_AIM OF THE TASK_
Both the line containing "Cómo configurar (980, 73)" and the line containing "duda? (944, 708)" belong to the span. Output exactly that span from the listing below, and nothing outside it.

_RECORDS TO USE_
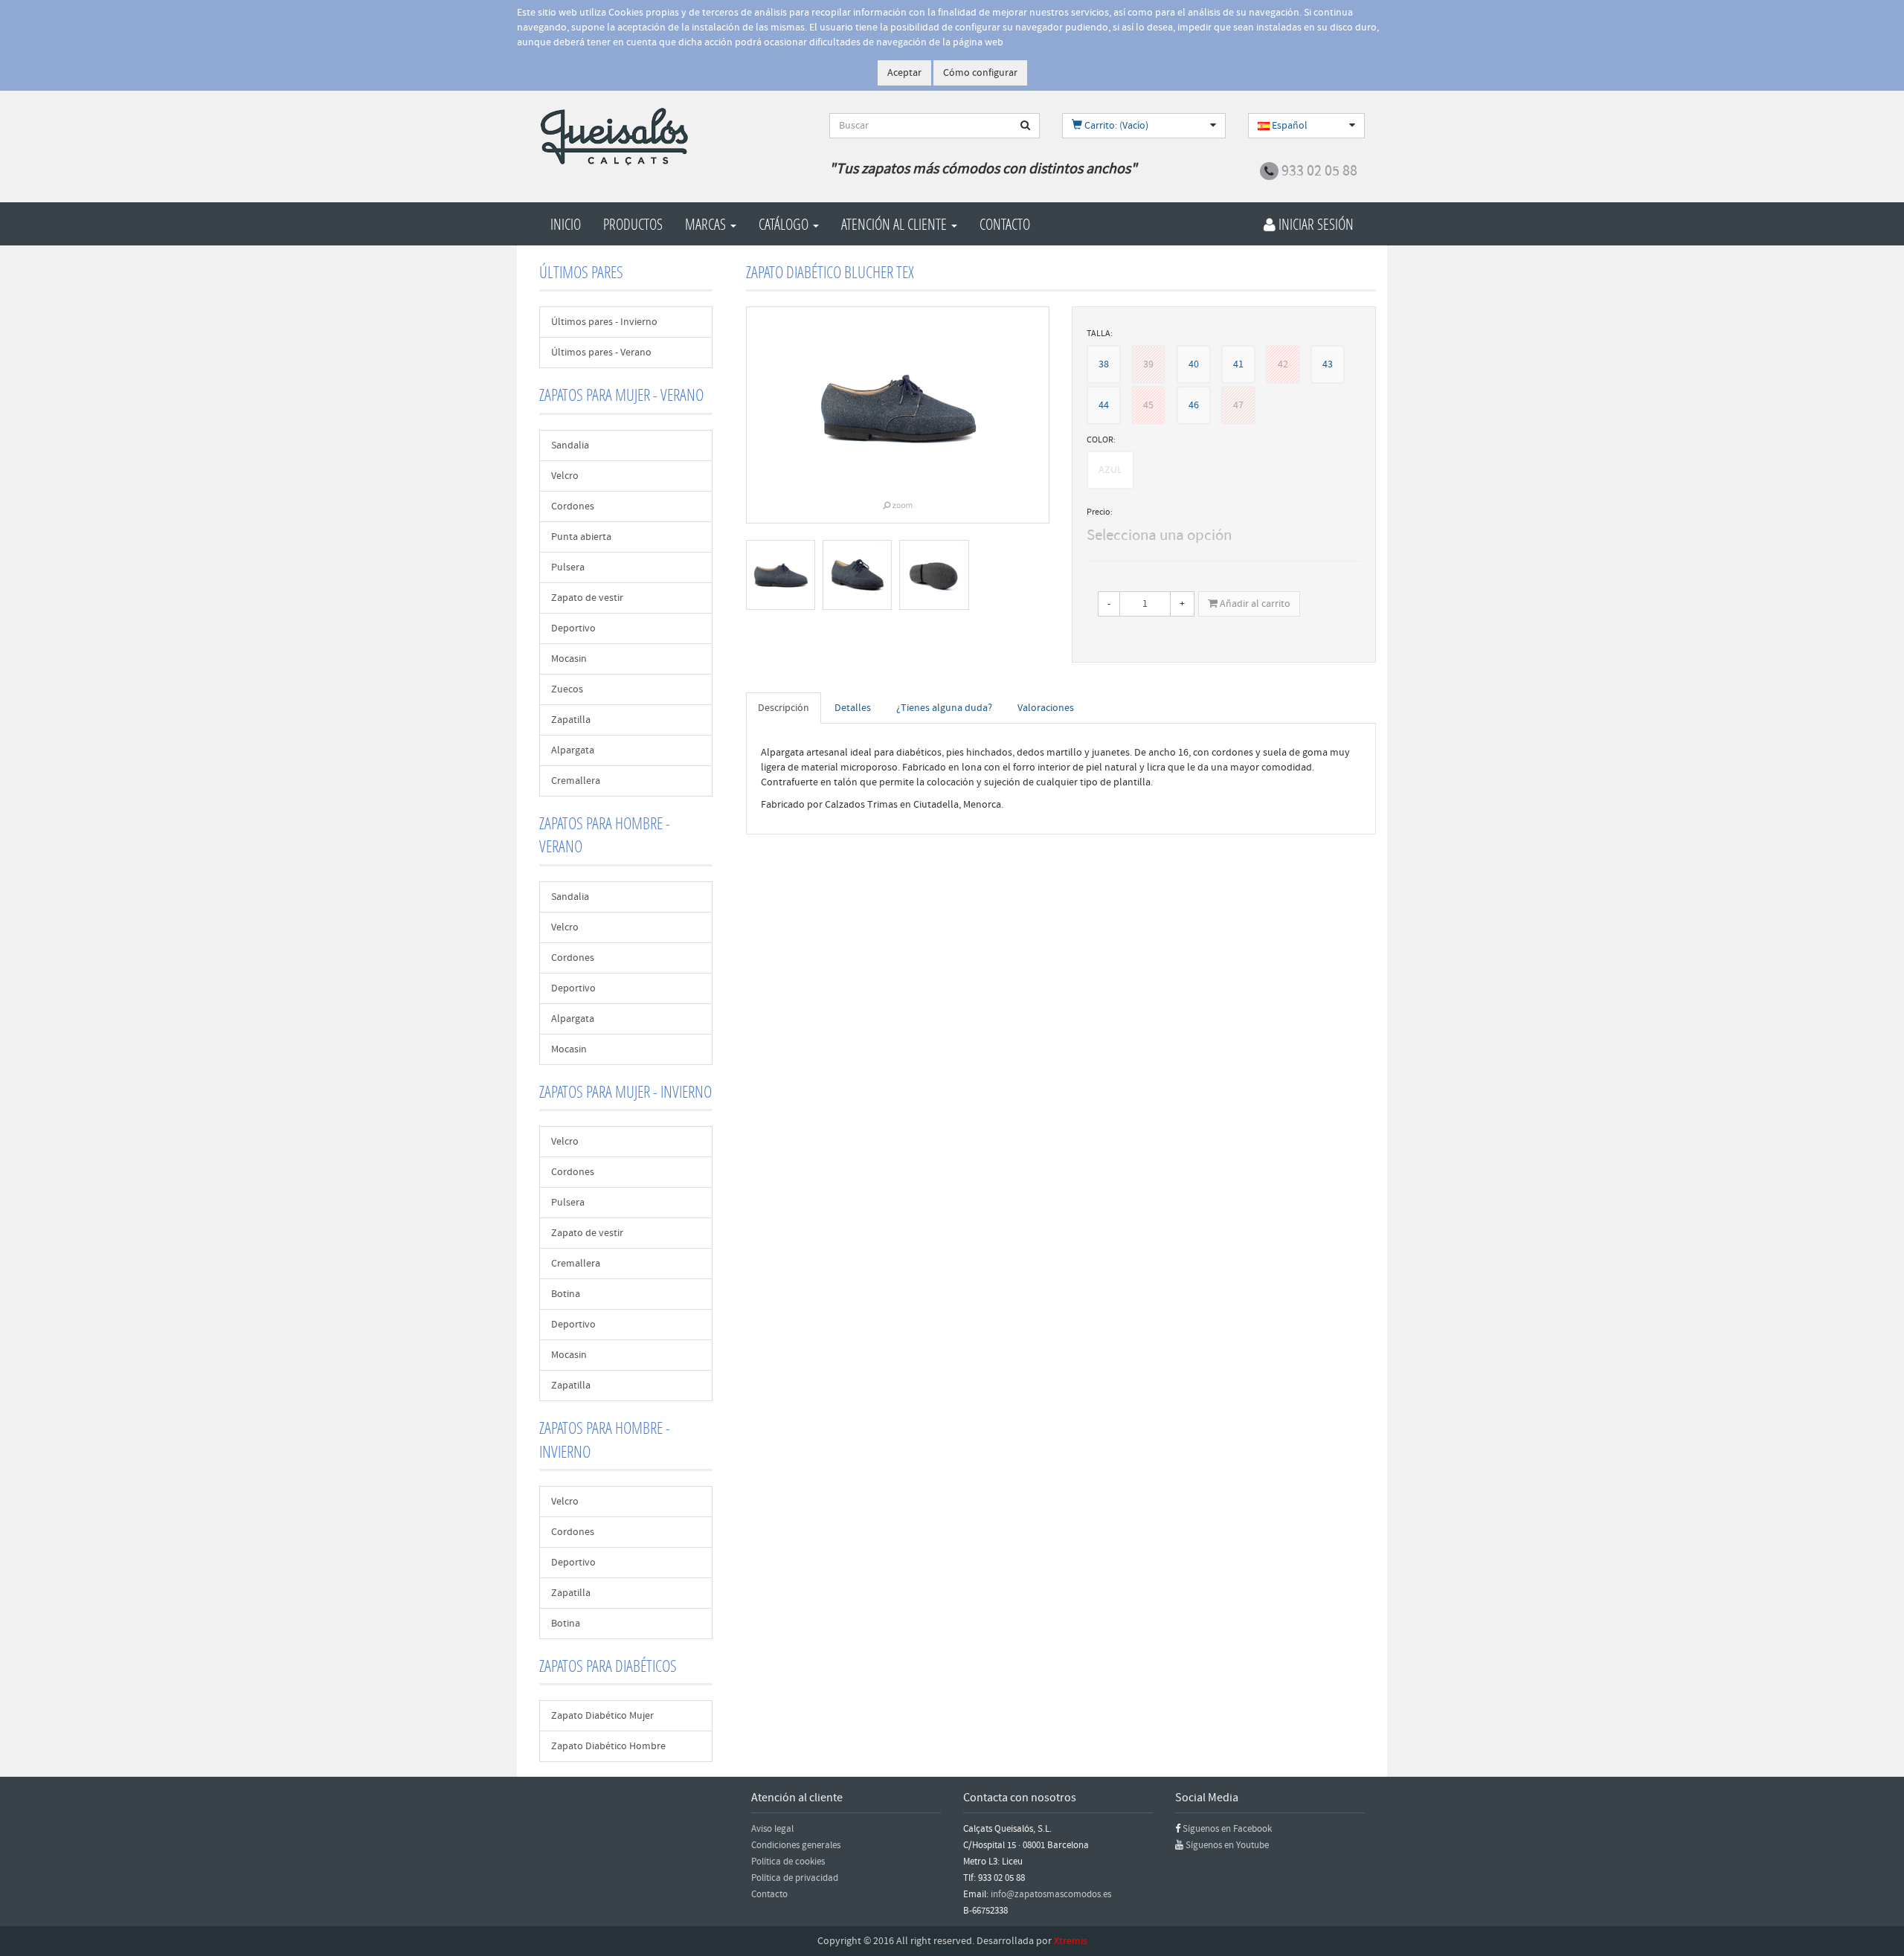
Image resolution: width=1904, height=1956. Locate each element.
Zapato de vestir (587, 598)
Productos (633, 224)
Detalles (852, 708)
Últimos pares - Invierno (604, 322)
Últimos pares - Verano (601, 352)
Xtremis (1070, 1941)
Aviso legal (772, 1829)
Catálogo (785, 224)
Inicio (565, 224)
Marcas (707, 224)
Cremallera (575, 781)
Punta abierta (581, 537)
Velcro (565, 476)
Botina (565, 1294)
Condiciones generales (795, 1845)
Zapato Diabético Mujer (602, 1715)
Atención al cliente (895, 224)
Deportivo (573, 628)
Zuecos (567, 689)
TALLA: (1100, 333)
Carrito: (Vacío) (1115, 125)
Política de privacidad (794, 1878)
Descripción (783, 708)
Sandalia (570, 445)
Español (1289, 125)
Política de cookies (788, 1861)
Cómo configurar (980, 73)
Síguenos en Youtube (1227, 1845)
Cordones (572, 506)
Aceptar (904, 73)
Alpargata (572, 750)
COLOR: (1101, 440)
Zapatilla (571, 720)
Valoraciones (1045, 708)
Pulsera (568, 567)
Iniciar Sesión (1315, 224)
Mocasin (569, 659)
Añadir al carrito (1254, 604)
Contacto (1005, 224)
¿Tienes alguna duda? (944, 708)
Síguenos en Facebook (1227, 1829)
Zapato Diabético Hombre (608, 1746)
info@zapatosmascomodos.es (1051, 1894)
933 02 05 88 (1319, 171)
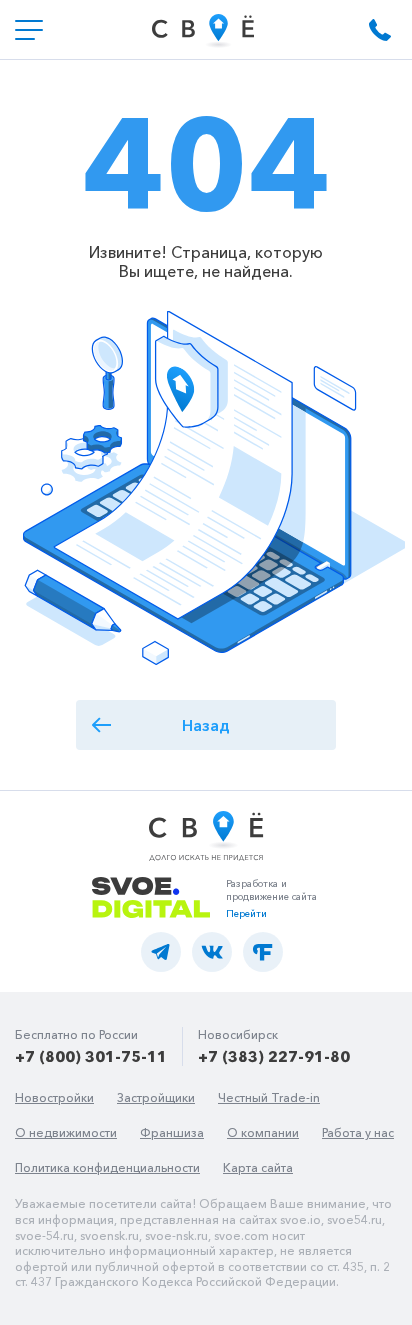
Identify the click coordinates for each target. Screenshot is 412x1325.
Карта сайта (258, 1167)
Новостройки (54, 1097)
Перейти (246, 913)
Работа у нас (358, 1132)
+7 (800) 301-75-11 (91, 1056)
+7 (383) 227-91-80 (274, 1056)
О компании (263, 1132)
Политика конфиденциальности (107, 1167)
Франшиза (172, 1132)
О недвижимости (66, 1132)
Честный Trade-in (269, 1097)
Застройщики (156, 1097)
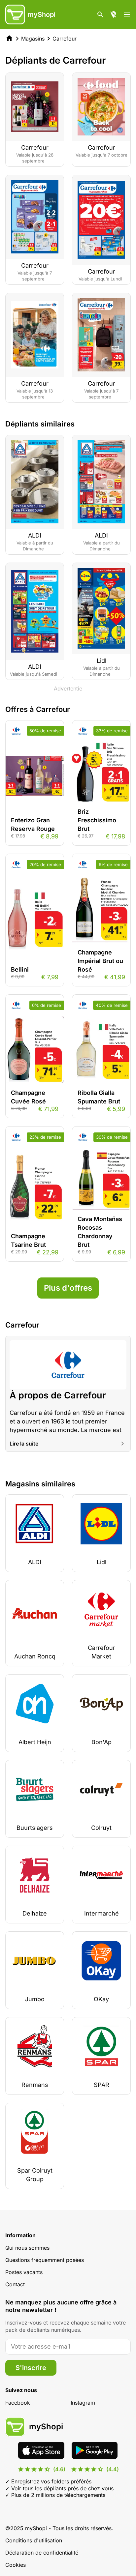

_EXERCISE RESULT_
Cómo configurar (980, 73)
Síguenos en Youtube (1227, 1845)
Cordones (572, 506)
Aceptar (904, 73)
Alpargata (572, 750)
COLOR: (1101, 440)
Zapatilla (571, 720)
Valoraciones (1045, 708)
Pulsera (568, 567)
Iniciar Sesión (1315, 224)
Mocasin (569, 659)
Añadir al carrito (1254, 604)
Contacto (1005, 224)
¿Tienes alguna duda? (944, 708)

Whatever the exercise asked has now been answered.